Convergence for deterministic sequences

A sequence of real numbers $(x_n)$ converges to a limit $x$ if, for every $\varepsilon > 0$, there exists $N \in \mathbb{N}$ such that

$$ n \geq N \implies |x_n - x| < \varepsilon. $$

The definition asks for something specific: after some finite index, every subsequent term lies within $\varepsilon$ of the limit, no matter how small $\varepsilon$ is chosen. The sequence does not merely visit the neighbourhood of $x$; it enters and remains there permanently.

Figure 1

Figure 1. A convergent sequence and an $\varepsilon$-band around its limit. The red dashed line marks the index $N$ beyond which all terms stay inside the band.

Pointwise and uniform convergence for functions

Even in deterministic analysis, there is more than one notion of convergence. Consider a sequence of functions $f_n : [0,1] \to \mathbb{R}$.

Pointwise convergence says that for each fixed $x \in [0,1]$, the numerical sequence $f_n(x)$ converges. The rate at which $f_n(x)$ approaches its limit may depend on $x$, and in particular the index $N$ required to achieve a given tolerance $\varepsilon$ can vary across the domain.

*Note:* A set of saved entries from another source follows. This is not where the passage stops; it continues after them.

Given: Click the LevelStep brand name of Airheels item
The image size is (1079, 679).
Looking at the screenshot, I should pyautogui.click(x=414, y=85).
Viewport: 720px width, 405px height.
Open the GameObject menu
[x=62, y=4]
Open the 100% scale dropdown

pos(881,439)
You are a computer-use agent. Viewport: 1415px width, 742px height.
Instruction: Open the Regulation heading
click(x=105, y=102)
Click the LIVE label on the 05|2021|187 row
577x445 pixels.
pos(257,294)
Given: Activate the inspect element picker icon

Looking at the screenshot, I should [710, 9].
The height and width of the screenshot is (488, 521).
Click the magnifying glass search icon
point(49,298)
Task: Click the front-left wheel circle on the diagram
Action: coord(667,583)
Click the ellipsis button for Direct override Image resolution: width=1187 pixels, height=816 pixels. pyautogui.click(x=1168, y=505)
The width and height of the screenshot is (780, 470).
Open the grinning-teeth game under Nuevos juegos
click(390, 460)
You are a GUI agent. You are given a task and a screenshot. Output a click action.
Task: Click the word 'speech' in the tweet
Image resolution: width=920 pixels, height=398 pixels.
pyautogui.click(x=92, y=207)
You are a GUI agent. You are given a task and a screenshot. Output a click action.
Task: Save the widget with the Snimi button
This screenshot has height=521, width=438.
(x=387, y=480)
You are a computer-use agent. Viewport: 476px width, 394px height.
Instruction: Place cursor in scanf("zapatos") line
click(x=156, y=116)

Uniform convergence is stronger: it asks for a single $N$ that works simultaneously for all $x$. Formally, $f_n \to f$ uniformly on $[0,1]$ if

$$ \forall\, \varepsilon > 0,\;\exists\, N \in \mathbb{N} \text{ such that } n \geq N \implies \sup_{x \in [0,1]} |f_n(x) - f(x)| < \varepsilon. $$

The difference matters because pointwise convergence can fail to preserve basic properties of functions (continuity, integrability, interchange of limits) that uniform convergence does preserve.

Figure 2

Figure 2. Left: $f_n(x) = x^n$ converges pointwise to $0$ on $[0,1)$, but $\sup_x |f_n(x) - f(x)| = 1$ for every $n$, so the convergence is not uniform. Right: $g_n(x) = x/(1+nx)$ converges uniformly to $0$, since $\sup_x g_n(x) = 1/(1+n) \to 0$.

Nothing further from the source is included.